It's likely the United States will be hit again by terrorism, but not on the scale of the 9/11 attacks. And when it is, Americans should adopt the resiliency of Israel and Britain, suggests a New York Times reporter and author of a new book on Al-Qaida.
Along with colleague Thom Shanker, New York Times national security correspondent Eric Schmitt is the author of "Counterstrike," a study of how the military, intelligence, diplomatic and law enforcement communities picked themselves up and dusted themselves off following the 9/11 attacks. The book points to an unheralded group of underlings who actually laced together an effective strategy for dealing with terrorism, particularly in the latter part of the Bush administration and into the Obama presidency.

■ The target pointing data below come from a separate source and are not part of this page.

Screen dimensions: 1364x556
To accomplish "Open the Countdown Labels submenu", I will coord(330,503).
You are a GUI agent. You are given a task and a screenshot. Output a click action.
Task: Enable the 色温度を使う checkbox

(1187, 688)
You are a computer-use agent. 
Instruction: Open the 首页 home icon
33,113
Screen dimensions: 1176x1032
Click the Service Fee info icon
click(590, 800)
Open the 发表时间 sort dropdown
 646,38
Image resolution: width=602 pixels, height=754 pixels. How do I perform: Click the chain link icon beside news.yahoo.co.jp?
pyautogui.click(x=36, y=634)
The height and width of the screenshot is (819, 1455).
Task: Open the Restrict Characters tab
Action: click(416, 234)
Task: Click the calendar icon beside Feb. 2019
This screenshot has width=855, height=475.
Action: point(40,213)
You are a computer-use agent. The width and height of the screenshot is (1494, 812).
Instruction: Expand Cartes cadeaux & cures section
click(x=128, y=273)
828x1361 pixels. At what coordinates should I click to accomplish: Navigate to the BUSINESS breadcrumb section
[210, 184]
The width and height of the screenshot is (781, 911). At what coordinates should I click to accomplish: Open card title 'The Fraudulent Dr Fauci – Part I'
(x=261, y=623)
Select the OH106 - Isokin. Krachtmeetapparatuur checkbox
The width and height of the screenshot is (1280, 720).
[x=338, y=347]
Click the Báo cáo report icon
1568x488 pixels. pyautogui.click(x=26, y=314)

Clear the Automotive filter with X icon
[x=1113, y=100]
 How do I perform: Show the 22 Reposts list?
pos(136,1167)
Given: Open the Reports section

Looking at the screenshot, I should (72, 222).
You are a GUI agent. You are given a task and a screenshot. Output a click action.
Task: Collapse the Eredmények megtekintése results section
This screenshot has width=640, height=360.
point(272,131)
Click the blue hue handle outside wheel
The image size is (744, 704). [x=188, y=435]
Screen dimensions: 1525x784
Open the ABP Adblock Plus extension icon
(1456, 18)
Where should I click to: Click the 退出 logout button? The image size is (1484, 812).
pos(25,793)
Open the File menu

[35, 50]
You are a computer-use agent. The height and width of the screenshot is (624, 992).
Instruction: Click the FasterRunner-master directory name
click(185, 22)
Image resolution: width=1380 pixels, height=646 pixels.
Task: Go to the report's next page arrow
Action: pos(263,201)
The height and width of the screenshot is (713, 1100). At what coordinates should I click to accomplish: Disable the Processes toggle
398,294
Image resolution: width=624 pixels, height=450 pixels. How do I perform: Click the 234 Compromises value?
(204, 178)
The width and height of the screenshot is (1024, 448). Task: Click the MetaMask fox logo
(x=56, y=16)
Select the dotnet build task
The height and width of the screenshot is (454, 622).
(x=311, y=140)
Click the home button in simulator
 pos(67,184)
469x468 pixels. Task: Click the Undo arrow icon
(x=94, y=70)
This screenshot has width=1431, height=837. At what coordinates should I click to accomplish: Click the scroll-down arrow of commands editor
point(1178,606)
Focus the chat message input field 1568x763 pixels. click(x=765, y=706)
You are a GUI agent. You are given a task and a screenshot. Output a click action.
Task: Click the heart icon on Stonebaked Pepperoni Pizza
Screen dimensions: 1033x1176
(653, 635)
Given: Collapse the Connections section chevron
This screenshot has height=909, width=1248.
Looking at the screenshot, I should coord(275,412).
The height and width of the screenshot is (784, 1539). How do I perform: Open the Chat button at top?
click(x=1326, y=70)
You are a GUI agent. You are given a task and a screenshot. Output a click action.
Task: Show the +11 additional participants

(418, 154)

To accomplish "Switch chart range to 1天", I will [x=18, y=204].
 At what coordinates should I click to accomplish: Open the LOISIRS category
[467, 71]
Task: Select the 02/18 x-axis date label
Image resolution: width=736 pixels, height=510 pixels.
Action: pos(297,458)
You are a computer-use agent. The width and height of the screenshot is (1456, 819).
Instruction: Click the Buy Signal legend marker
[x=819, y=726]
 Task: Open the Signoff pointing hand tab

What is needed now, Schmitt said, is a "holistic" approach to identifying and countering terror networks: one that attacks leadership, finances and ideology. It is also one that requires a great deal of buy-in from local law enforcement and from local communities. That may be especially important in places like the Twin Cities, home to the largest Somali immigrant community in the country. Since the fall of 2007, at least 21 men have left Minnesota for Somalia, where authorities believe they joined the terror group Al-Shabab.
There is always a danger in exporting people to carry out attacks elsewhere in the world, Schmitt said, but another concern is that other terror organizations, such as Al-Qaida in the Arabian Peninsula in Yemen, might recruit them to return to carry out missions within U.S. borders.
"They might say, 'Hey, you guys have a great pipeline, but you are thinking in only one way. We're thinking two ways. Let's train these guys and send them back," Schmitt said.
Schmitt, who was born in Eden Prairie and lived in the Twin Cities until he was 7, was in town earlier this week as part of a panel sponsored by the William Mitchell School of Law National Security Forum and MPR, and to talk at the Humphrey School of Public Affairs at the University of Minnesota.